- DATA FOR REVIEW:
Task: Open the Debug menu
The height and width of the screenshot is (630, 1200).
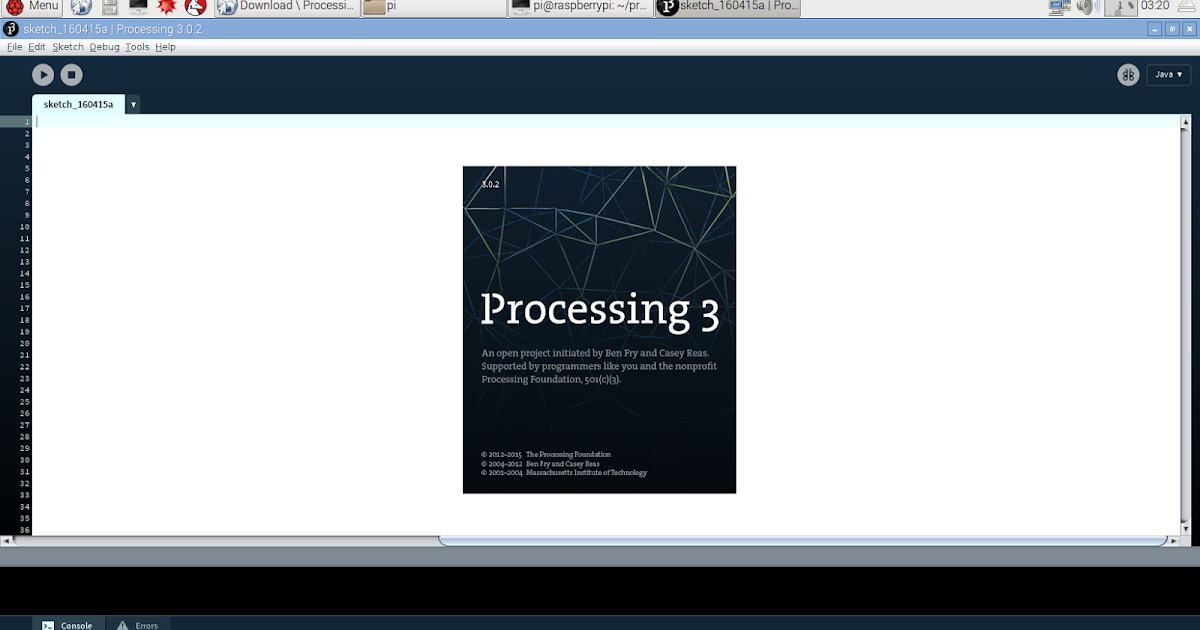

...

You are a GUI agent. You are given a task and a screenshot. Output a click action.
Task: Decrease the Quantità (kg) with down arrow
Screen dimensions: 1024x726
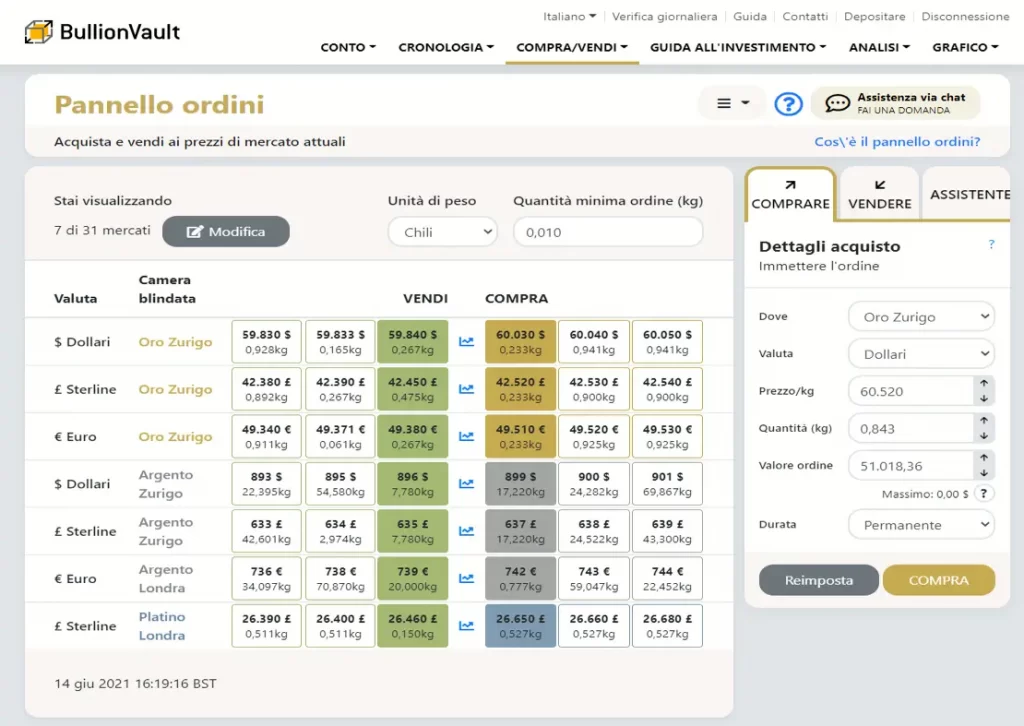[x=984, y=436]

--

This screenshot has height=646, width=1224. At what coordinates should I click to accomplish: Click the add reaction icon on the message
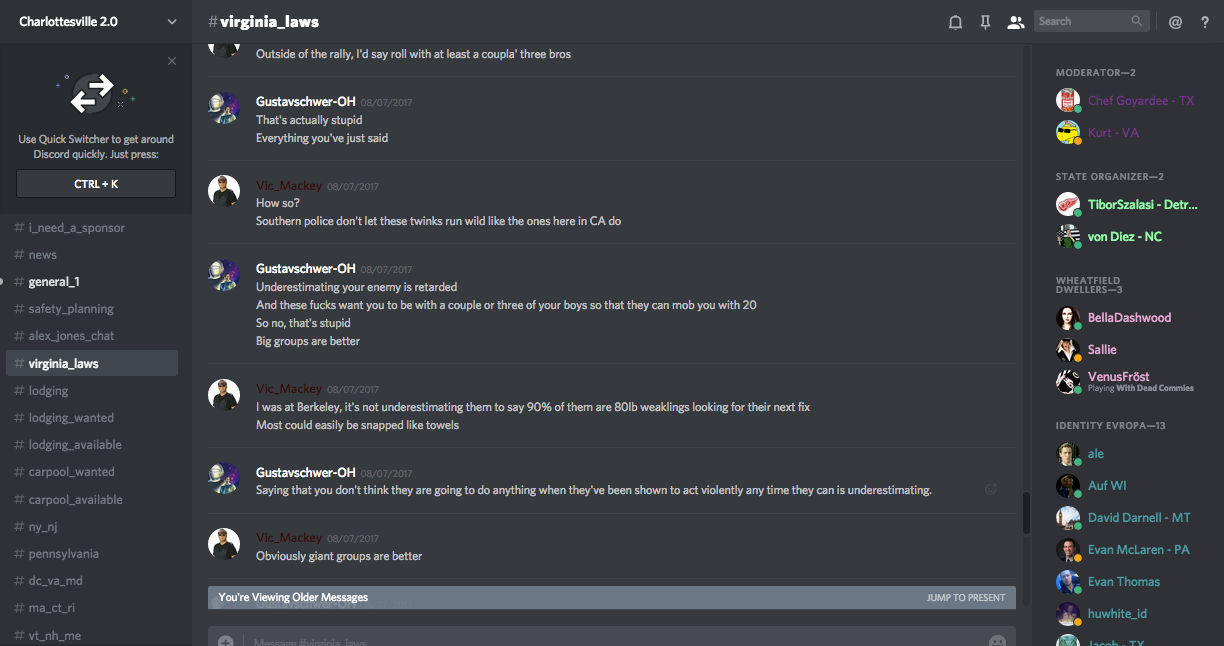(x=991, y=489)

- EXERCISE: All that is wanted is the stretch of lines above from the one containing "Task: Open the Debug menu" through the one containing "The height and", duplicated exactly.

- OUTPUT FOR THIS TASK:
Task: Open the Debug menu
The height and width of the screenshot is (630, 1200).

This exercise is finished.